### WHAT NEEDS TO BE DONE:
Start at the first record below and retype through the last, exactly.

### ENTRIES SHOWN:
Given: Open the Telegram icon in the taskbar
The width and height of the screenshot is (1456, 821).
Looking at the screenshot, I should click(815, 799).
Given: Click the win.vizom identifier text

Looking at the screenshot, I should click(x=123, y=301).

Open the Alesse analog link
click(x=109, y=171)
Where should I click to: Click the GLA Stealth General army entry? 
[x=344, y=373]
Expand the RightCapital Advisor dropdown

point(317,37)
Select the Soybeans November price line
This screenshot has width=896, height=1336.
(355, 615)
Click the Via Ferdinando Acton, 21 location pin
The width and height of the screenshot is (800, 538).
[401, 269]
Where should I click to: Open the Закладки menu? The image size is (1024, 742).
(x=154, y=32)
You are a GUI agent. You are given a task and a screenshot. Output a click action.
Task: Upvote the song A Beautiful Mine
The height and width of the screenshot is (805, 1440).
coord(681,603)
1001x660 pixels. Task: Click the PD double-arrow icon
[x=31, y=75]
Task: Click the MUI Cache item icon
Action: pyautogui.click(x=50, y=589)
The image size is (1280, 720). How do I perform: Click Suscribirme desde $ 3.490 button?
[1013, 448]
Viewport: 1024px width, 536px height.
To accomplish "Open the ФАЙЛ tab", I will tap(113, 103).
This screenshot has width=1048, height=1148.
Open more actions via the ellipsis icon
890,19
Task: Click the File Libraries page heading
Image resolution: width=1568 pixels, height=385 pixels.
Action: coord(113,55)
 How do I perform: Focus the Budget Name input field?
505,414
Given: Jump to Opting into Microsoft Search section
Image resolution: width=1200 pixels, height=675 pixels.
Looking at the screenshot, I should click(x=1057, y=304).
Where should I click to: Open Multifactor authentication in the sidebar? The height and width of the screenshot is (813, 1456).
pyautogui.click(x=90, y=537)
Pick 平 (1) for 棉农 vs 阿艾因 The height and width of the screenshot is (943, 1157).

### EXERCISE SOLUTION:
Given: Open the Telegram icon in the taskbar
The width and height of the screenshot is (1456, 821).
Looking at the screenshot, I should click(815, 799).
Given: Click the win.vizom identifier text

Looking at the screenshot, I should click(x=123, y=301).

Open the Alesse analog link
click(x=109, y=171)
Where should I click to: Click the GLA Stealth General army entry? 
[x=344, y=373]
Expand the RightCapital Advisor dropdown

point(317,37)
Select the Soybeans November price line
This screenshot has width=896, height=1336.
(355, 615)
Click the Via Ferdinando Acton, 21 location pin
The width and height of the screenshot is (800, 538).
[401, 269]
Where should I click to: Open the Закладки menu? The image size is (1024, 742).
(x=154, y=32)
You are a GUI agent. You are given a task and a screenshot. Output a click action.
Task: Upvote the song A Beautiful Mine
The height and width of the screenshot is (805, 1440).
coord(681,603)
1001x660 pixels. Task: Click the PD double-arrow icon
[x=31, y=75]
Task: Click the MUI Cache item icon
Action: pyautogui.click(x=50, y=589)
The image size is (1280, 720). How do I perform: Click Suscribirme desde $ 3.490 button?
[1013, 448]
Viewport: 1024px width, 536px height.
To accomplish "Open the ФАЙЛ tab", I will tap(113, 103).
This screenshot has width=1048, height=1148.
Open more actions via the ellipsis icon
890,19
Task: Click the File Libraries page heading
Image resolution: width=1568 pixels, height=385 pixels.
Action: coord(113,55)
 How do I perform: Focus the Budget Name input field?
505,414
Given: Jump to Opting into Microsoft Search section
Image resolution: width=1200 pixels, height=675 pixels.
Looking at the screenshot, I should click(x=1057, y=304).
Where should I click to: Open Multifactor authentication in the sidebar? The height and width of the screenshot is (813, 1456).
pyautogui.click(x=90, y=537)
Pick 平 (1) for 棉农 vs 阿艾因 The height and width of the screenshot is (943, 1157).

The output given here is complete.